■ Information supplied:
================================
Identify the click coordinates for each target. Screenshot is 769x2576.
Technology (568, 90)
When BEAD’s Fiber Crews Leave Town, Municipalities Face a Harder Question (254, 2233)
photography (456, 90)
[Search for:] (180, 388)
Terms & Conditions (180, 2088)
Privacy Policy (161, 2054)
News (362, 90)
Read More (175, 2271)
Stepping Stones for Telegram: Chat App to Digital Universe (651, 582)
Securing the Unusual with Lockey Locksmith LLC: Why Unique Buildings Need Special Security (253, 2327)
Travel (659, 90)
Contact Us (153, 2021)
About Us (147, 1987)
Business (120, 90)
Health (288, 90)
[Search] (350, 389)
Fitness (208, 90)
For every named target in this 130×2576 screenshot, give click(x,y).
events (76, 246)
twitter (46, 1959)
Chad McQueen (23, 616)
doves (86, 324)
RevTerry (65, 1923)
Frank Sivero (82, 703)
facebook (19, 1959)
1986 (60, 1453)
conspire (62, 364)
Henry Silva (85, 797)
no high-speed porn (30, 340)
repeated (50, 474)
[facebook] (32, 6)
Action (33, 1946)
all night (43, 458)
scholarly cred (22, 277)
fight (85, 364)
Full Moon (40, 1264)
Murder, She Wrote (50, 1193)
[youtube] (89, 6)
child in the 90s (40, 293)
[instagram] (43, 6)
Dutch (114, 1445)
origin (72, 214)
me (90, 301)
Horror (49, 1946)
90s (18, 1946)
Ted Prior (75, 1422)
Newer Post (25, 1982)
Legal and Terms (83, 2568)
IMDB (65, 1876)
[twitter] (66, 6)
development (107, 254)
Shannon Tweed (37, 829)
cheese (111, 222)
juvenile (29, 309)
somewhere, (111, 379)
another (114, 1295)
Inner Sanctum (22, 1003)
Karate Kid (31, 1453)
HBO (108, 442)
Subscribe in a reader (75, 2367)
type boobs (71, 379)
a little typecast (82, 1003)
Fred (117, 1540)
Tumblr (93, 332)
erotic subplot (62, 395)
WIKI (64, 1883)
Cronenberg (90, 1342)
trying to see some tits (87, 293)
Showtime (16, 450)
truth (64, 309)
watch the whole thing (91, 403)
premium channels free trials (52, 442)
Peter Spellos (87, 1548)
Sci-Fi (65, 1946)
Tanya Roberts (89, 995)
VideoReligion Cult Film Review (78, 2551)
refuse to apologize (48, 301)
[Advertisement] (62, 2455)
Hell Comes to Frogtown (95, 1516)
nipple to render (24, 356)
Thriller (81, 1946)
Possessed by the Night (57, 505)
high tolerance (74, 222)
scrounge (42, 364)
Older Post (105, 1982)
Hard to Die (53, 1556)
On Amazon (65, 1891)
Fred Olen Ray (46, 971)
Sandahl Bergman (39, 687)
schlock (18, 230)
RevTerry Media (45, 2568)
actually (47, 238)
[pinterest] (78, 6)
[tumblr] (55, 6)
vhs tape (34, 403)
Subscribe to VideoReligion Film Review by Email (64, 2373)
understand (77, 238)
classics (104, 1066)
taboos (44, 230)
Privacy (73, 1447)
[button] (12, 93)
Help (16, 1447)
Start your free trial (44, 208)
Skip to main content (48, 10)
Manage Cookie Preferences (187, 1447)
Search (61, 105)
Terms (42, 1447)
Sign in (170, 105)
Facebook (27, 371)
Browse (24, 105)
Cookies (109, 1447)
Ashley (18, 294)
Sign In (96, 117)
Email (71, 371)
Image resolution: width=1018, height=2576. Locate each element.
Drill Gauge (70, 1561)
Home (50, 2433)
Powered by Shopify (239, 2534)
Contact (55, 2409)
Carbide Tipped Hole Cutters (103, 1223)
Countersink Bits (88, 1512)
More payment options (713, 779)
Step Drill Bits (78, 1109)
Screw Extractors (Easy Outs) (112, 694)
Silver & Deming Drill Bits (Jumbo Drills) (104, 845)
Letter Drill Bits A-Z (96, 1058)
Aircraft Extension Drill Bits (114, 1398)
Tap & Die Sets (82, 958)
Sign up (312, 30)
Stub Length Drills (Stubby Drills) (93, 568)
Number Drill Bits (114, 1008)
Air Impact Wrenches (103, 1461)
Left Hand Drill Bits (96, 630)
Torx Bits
================================
■ Problem to solve: Everything in the material above from the line that has "high tolerance (74, 222)" through the line that has "Help (16, 1447)" must be duplicated exactly, with no other lines given.

■ Task answer:
high tolerance (74, 222)
scrounge (42, 364)
Older Post (105, 1982)
Hard to Die (53, 1556)
On Amazon (65, 1891)
Fred Olen Ray (46, 971)
Sandahl Bergman (39, 687)
schlock (18, 230)
RevTerry Media (45, 2568)
actually (47, 238)
[pinterest] (78, 6)
[tumblr] (55, 6)
vhs tape (34, 403)
Subscribe to VideoReligion Film Review by Email (64, 2373)
understand (77, 238)
classics (104, 1066)
taboos (44, 230)
Privacy (73, 1447)
[button] (12, 93)
Help (16, 1447)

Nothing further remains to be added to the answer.